What Happens If You Wash Your Hands For Less Than 20 Seconds

Hand washing is one of the most effective ways to prevent the spread of germs. The Centers for Disease Control and Prevention (CDC) advises washing hands thoroughly for a duration of 20 seconds. But what's the significance of exactly 20 seconds? If we wash for any length of time less than that, are there negative consequences of doing so?

Researchers at Michigan State University set out to learn more about both men's and women's hand washing habits. The findings of the 2013 study indicated that while women are more likely than men to engage in hand washing after using the restroom, only 5 percent of over 3,000 people observed washed their hands for the full 20 seconds required to adequately kill germs and bacteria (via CNN).

In an interview with Slate, Dr. Robert Amler, dean of the School of Health Sciences and Practice at New York Medical College and former CDC chief medical officer, explains the reasoning behind the 20-second recommendation. "The fact is, your hands have a certain amount of surface area, and you need to spend a second or more in each area. You want to cover the front and the palms of your hands. You want to cover the backs. You want to cover the spaces between the fingers and your thumb — those webs — and if you really scrub all that, it's just probably going to add up to about 20 seconds."

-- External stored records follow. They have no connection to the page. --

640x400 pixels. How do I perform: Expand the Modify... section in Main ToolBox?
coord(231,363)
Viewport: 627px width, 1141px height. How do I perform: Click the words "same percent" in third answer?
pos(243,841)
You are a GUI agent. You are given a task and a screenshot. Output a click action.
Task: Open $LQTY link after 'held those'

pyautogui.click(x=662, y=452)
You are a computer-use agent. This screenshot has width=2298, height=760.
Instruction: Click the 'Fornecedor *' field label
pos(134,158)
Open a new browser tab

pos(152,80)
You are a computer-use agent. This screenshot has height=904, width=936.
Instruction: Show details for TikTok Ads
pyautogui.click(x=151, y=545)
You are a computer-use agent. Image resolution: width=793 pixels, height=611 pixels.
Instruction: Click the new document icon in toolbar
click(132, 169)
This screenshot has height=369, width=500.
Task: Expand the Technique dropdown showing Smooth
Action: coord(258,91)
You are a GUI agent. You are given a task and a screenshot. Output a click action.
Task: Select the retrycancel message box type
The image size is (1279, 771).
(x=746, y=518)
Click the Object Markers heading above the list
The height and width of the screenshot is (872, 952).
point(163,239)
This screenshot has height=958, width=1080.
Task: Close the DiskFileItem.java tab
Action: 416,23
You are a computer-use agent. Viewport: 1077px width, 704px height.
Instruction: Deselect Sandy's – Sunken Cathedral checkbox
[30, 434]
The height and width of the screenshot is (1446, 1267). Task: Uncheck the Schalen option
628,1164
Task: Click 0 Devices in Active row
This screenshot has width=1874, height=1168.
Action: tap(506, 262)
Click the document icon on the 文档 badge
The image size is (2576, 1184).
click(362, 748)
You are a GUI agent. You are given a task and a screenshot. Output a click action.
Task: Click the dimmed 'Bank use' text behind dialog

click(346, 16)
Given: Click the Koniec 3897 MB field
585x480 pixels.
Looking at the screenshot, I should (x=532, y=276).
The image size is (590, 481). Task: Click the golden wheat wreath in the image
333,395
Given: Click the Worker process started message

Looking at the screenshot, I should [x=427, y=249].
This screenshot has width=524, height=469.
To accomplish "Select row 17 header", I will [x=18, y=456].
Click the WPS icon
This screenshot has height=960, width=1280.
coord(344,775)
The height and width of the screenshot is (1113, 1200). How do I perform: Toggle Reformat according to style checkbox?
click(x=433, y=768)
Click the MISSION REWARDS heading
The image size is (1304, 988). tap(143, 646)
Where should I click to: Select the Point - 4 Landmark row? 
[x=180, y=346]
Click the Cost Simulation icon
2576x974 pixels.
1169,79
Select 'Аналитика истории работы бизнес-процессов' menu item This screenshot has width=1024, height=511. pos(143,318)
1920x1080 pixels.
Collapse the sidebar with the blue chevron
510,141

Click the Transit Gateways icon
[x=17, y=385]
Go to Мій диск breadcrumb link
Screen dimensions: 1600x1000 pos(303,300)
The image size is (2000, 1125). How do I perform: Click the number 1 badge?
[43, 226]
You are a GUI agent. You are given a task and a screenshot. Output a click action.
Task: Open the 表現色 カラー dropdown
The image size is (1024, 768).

Underwashing can leave us vulnerable to germs and bacteria

Dr. Amler goes on to add that while 20 seconds is optimal, washing hands for less time is still better than nothing at all. While washing your hands after bathroom use may seem obvious, experts say there are other important instances where you should be regularly washing as well. Examples include when caring for a sick friend or family member, after taking out the trash, after handling fecal matter either from humans or animals, and throughout the process of food preparation (via Insider).

Family physician Dr. Sarah Borwein, MD suggests going through the song "Happy Birthday" twice as a good form of measure. However, to reduce the risk of singing too fast or too slow, Dr. Amler suggests timing yourself as an alternative method. While there are risks from underwashing, there can also be effects from overwashing. By maintaining a hand washing time of 20 seconds, you can kill off germs while also reducing the chance of dry or flaky hands.